_Passage_.
High dairy products intake reduces osteoporosis risk in Korean postmenopausal women: A 4 year follow-up study

Seon-Joo Park 1, Ji Hye Jung 2, Myung-Sunny Kim 3, Hae-Jeung Lee 1,
PMCID: PMC6172171  PMID: 30323911

Abstract

BACKGROUND/OBJECTIVES

The aim of this study was to identify the effect of dairy products, milk and yogurt on osteoporosis incidence among Korean postmenopausal women using prospective cohort data.

MATERIALS/METHODS

Between 2001 and 2003, 10,038 participants were recruited in rural and urban areas for a baseline examination of a community-based cohort study. Of those, 1,573 postmenopausal women (aged 40–69 years at baseline) were eligible for the present study. Intakes of dairy products, milk, and yogurt were assessed using a validated semi-quantitative food frequency questionnaire. The speed of sound at the radius and tibia were measured using a quantitative ultrasound device and osteoporosis was defined based on the WHO criteria (T-score ≤ −2.5).

RESULTS

During the 4-years follow-up study, the cumulative incidence of osteoporosis was 18.4% (273 cases) in the radius and 33.6% (407 cases) in the tibia. The subjects with higher frequency of dairy product consumption showed a decreased risk of radius osteoporosis after adjusting for potential confounders [hazard ratio (HR) = 0.51, 95% confidence interval (CI): 0.33–0.80 for >1 time/day vs. non consumer; P for trend = 0.0027]. Similarly, high frequency of milk and yogurt consumption had a protective effect on radius osteoporosis risk [milk: HR = 0.60, 95% CI: 0.42–0.87 for > 5–6 times/week vs. non consumer (P for trend = 0.0130), yogurt: HR = 0.51, 95% CI: 0.30–0.85 for > 5–6 times/week vs. non consumer (P for trend = 0.0167)]. However, high dairy products consumption was not related with tibia osteoporosis.

CONCLUSIONS

This study suggests that daily intake of dairy products could potentially reduce radius osteoporosis incidence among Korean postmenopausal women.

Keywords: Dairy products, milk, osteoporosis, postmenopause, Korea

INTRODUCTION

Osteoporosis is an important concern for clinical and public health because it increases bone fragility and the consequent risk of fracture [1]. Due to the change in population demographics, estimates anticipated a double number of individuals with osteoporosis in the next 20 years [2]. In the aspect of bone mineral density (BMD), milk and dairy products which are a good source of both protein and calcium, are known to have plenty of benefits [3]. However, there is controversy over the protective effect of dairy products on osteoporotic fractures. A pooling study reported that the intake of 300 mg/day calcium (the equivalent of one glass of milk) decreased hip fracture risk in postmenopausal women [4]. A meta-analysis revealed that low milk intake was not associated with increased risk of osteoporotic fracture or of hip fracture [5]. On the other hand, a Swedish cohort study reported that consumption of three or more glasses of milk per day increased hip fracture risk in middle aged and elderly women [6]. Population-based studies reported that high consumption of dairy products reduced osteoporosis risk among postmenopausal women [7,8]. The Western diet is rich in dairy products such as cheese and yogurt. The average intake of calcium for Swedish cohort subjects who drank less than one glass of milk was 1,000 mg. Therefore, it is difficult to directly compare this result with studies conducted in Asian countries which consume relatively fewer milk and dairy products.

_What to work on_. According to the dairy study, how many postmenopausal women were eligible for the present study? The lines that come next have nothing to do with the passage.

_Given material_.
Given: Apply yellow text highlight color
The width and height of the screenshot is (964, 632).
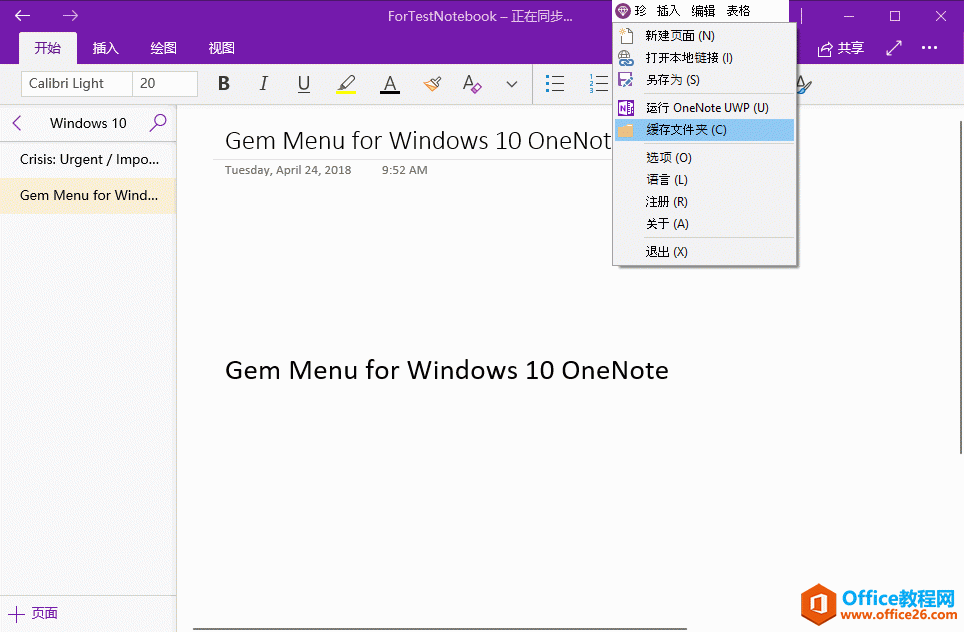Looking at the screenshot, I should click(x=346, y=84).
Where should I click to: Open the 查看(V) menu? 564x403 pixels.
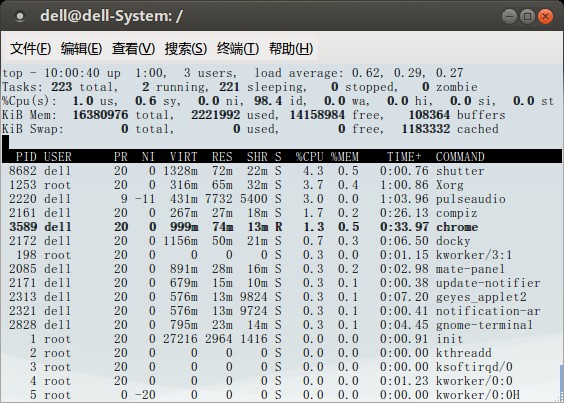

_Answer space_. 1,573 postmenopausal women, aged 40–69 years at baseline.